NASA memo warns staff personal data may have been stolen in a cyber attack

Hack has been under investigation since October, but staff only told now

NASA is investigating an attack on its servers in which personal data of employees is thought to have been stolen.

In an internal HR memo to all NASA staff dated 18 December, employees are warned than an unknown intruder infiltrated the organisation's systems in October.

"On Oct. 23, 2018, NASA cybersecurity personnel began investigating a possible compromise of NASA servers where personally identifiable information (PII) was stored," the memo says.

"After initial analysis, NASA determined that information from one of the servers containing Social Security numbers and other PII data of current and former NASA employees may have been compromised."

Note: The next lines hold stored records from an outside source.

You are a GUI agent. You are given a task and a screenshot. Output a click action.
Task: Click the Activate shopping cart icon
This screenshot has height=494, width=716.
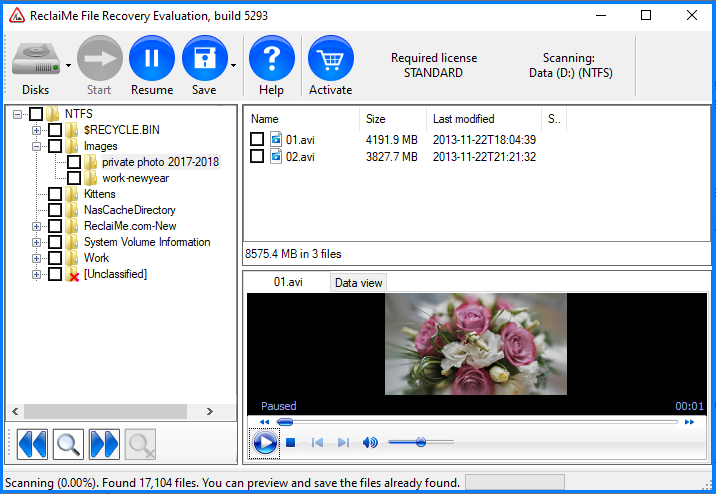[x=330, y=59]
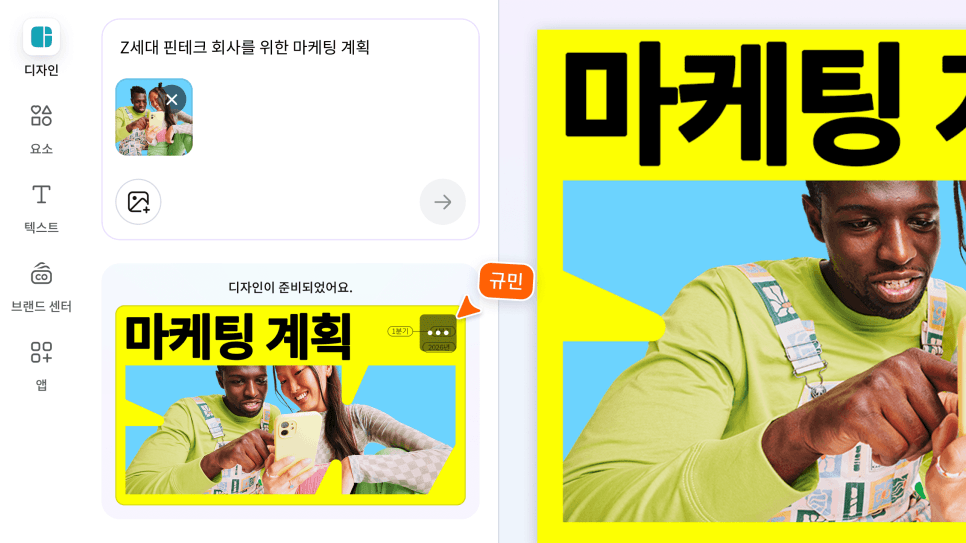
Task: Open the 앱 apps panel
Action: (x=41, y=366)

The time lag means that NASA staff could have been victims of identity theft and other criminal activities for two months. The unusually long period of time between discovery and announcement may indicate that US law enforcement preferred to keep the matter secret during investigations.

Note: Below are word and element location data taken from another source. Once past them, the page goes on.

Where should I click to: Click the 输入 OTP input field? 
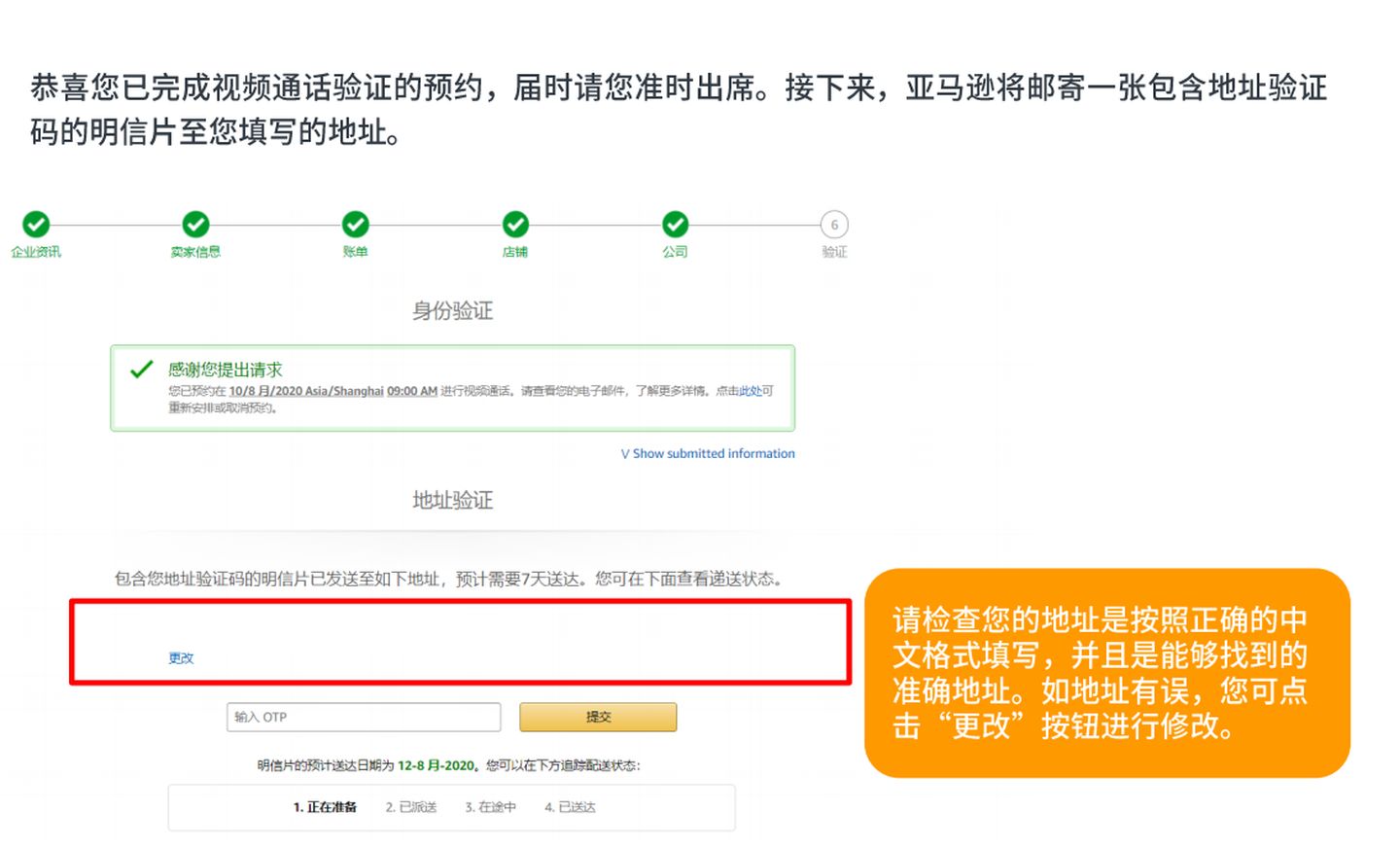pos(364,718)
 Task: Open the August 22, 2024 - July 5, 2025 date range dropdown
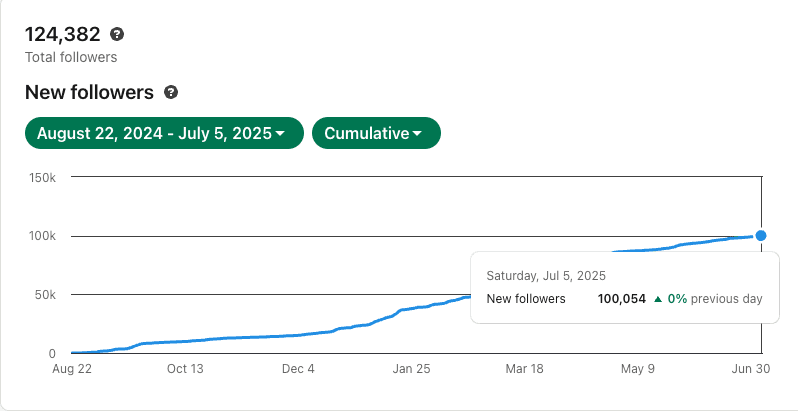[164, 133]
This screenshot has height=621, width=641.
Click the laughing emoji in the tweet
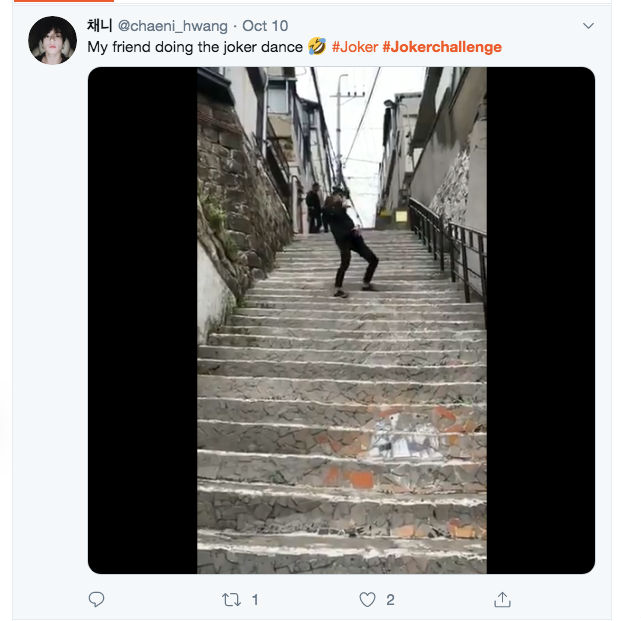(x=317, y=47)
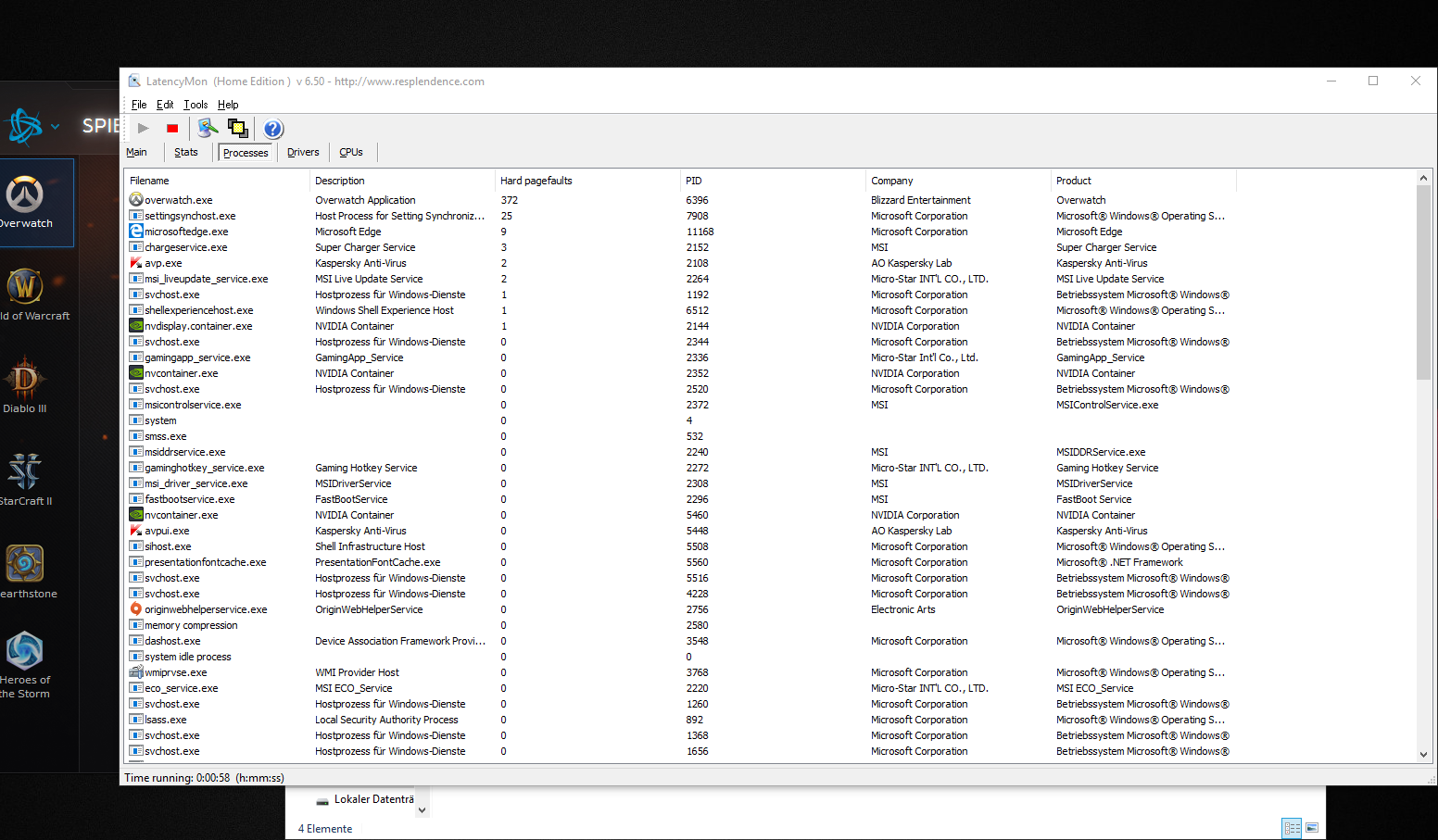Open the Tools menu
Screen dimensions: 1438x840
click(196, 105)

The space agency confirmed that it was working with "its Federal cybersecurity partners" in examining "the scope of the potential data exfiltration and identify potentially affected individuals".

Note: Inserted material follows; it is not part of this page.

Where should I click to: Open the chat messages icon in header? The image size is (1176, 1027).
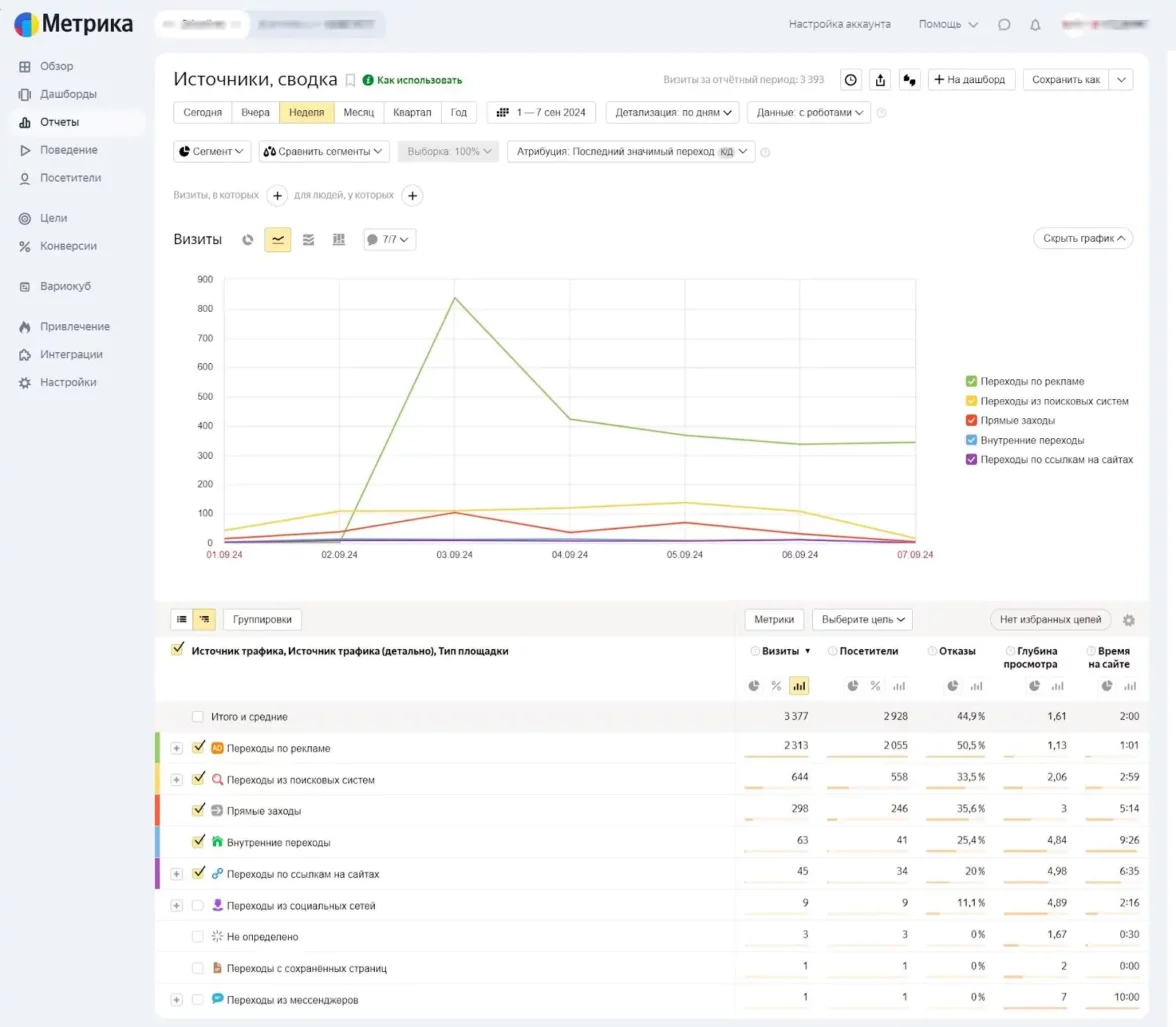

The NASA memo indicates uncertainty about exactly whose PII may have been compromised, but everyone who worked with them between July 2006 and October 2018 could have been affected. NASA currently employs over 17,000 people, so the hacker could have made off with quite a data haul.

NASA has suffered a number of cyber attacks in recent years. In 2011 attackers took full control of a number of servers in the organisation's Jet Propulsion Laboratory, and in 2013 the group Master Italian Hackers Team defaced eight NASA websites.

In 2016 hacking group AnonSec broke into into NASA's network and attempted to to bring down a drone worth $222m. Flight videos and employee data was also compromised and 250GB of stolen data were later dumped on the web.